The National Tuberculosis Control Programme is in operation since 1962, and its quantitative achievement is being monitored indirectly through records and reports received from District Tuberculosis Centres. For direct evidence of impact of the programme, tuberculin surveys are useful in reflecting the recent epidemiological situations prevailing in the area. Tuberculosis being a disease of secular nature, a periodic follow up with five years (arbitrary) interval may be preferred over the continuous follow up, for finding the trend of tuberculosis situations in an area.

Keeping in view the importance of tuberculin surveys, National TB Institute (NTI) has evolved a surveillance system which can be adopted by any state in India. The state teams can be trained at NTI in registering population, tuberculin testing & reading, so as to carry out the surveillance in their respective areas. It is essential to create a central organisation for surveillance of tuberculosis using the tuberculin test. The centre would be responsible for technical & administrative support and monitoring. NTI could provide technical expertise in formulating the surveillance system, a training methodology and an in service training to the designated staff.

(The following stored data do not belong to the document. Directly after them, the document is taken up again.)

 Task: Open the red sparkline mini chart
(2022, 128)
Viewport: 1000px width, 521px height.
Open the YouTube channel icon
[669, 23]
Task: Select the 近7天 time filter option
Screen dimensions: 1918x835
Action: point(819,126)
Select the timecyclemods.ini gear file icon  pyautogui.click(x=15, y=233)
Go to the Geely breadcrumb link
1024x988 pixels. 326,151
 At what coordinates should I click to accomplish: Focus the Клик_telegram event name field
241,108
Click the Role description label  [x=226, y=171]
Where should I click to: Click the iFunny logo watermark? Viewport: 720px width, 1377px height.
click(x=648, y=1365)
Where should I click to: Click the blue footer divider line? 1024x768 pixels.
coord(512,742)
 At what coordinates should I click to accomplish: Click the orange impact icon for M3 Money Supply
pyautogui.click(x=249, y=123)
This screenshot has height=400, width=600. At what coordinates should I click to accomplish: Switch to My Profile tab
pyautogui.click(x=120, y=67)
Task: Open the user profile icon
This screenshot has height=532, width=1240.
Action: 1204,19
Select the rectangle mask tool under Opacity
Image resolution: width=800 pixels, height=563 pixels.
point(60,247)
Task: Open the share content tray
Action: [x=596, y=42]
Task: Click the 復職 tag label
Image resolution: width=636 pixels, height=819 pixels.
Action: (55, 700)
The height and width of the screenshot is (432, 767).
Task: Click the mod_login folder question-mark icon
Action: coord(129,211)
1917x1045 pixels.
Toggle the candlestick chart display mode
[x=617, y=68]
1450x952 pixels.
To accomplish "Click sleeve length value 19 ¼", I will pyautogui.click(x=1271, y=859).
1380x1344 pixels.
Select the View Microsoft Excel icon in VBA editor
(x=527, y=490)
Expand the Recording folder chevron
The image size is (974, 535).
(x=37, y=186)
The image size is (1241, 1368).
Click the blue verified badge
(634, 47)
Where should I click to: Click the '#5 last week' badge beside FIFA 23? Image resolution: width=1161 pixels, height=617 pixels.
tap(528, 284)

KEY WORDS: SURVEILLANCE, TUBERCULIN TEST, TREND, PROGRAMME, COMMUNITY.

062
TUBERCULOSIS SITUATION IN INDIA MEASURING IT THROUGH TIME
AK Chakraborty: Indian J TB 1993, 40, 215-25.

In a chronic disease like tuberculosis, the exact levels of prevalence or incidence of infection and disease are of lesser importance than its time trend. Surveys should be conducted repeatedly if possible, in order to study the latter. Longitudinal surveys, conducted by National Tuberculosis Institute (NTI) & New Delhi TB Centre, could provide information only on the incidence and prevalence of the disease & infection and not on the time trend due to inadequate sample size of the population selected for the surveys. To measure an annual decline of 1% after 12 years, NTI should have taken a population of 4,45,000 for Tumkur survey instead of 35,000 actually taken. An attempt to measure the trend with the help of epidemetric model also suffers from the inherent infirmity of the small population size. It gave little statistical support to the coefficient of variations of the observed rates, thus imparting little discriminatory power to the observed rates. The error of taking inadequate sample size of the population for these surveys, could be attributed to: (1) The statistical concept of epidemiological assessment through repeated measurement of TB problem had not yet concretised in the minds of the Epidemiologists and Programme Planners. (2) A very high rate of decline was expected after the implementation of the District TB Programme (DTP). (3) The purpose of longitudinal surveys was to get information only on the incidence of infection & disease and not to measure the change. (4) It was not envisaged in 1962 when DTP was being formulated, that there would be no change situation in the prevalence rate of tuberculosis after implementation of DTP from that found in National Sample Survey carried out during 1955-58. The hypothesis underlying static situation was formulated by the Indian epidemiologists later taking their clue from Grigg's momentous work.

Mean time it was established that the Annual Risk of Infection (ARI) holds the key for evaluating the epidemiological trend in a community. From the available data from Longitudinal Survey of NTI it has been found that almost identical rates of ARI were calculated as incidence rates of infection actually observed during the initial surveys. Over a period of 23 years, there has been an annual decline in the risk of infection for the area at the rate of 3.2%. Estimation of incidence of smear positive cases on the basis of the ARI could be made (1% ARI being equivalent of 50 cases per 100,000 population). The findings commensurate with observations made 23 years later, wherein incidence of cases was observed 23/100,000 population and ARI of 0.6% (a parametric relationship seen). The programme operation of average 33% efficiency for nearly three decades would give an annual declining trend of the following extent: 1.4% in case rate, 2.0% in smear positive case rate and 3.2% in ARI. Alternatively the above trend could also represent the natural dynamics.

KEY WORDS: LONGITUDINAL SURVEY, TREND, PROBLEM, MEASUREMENT.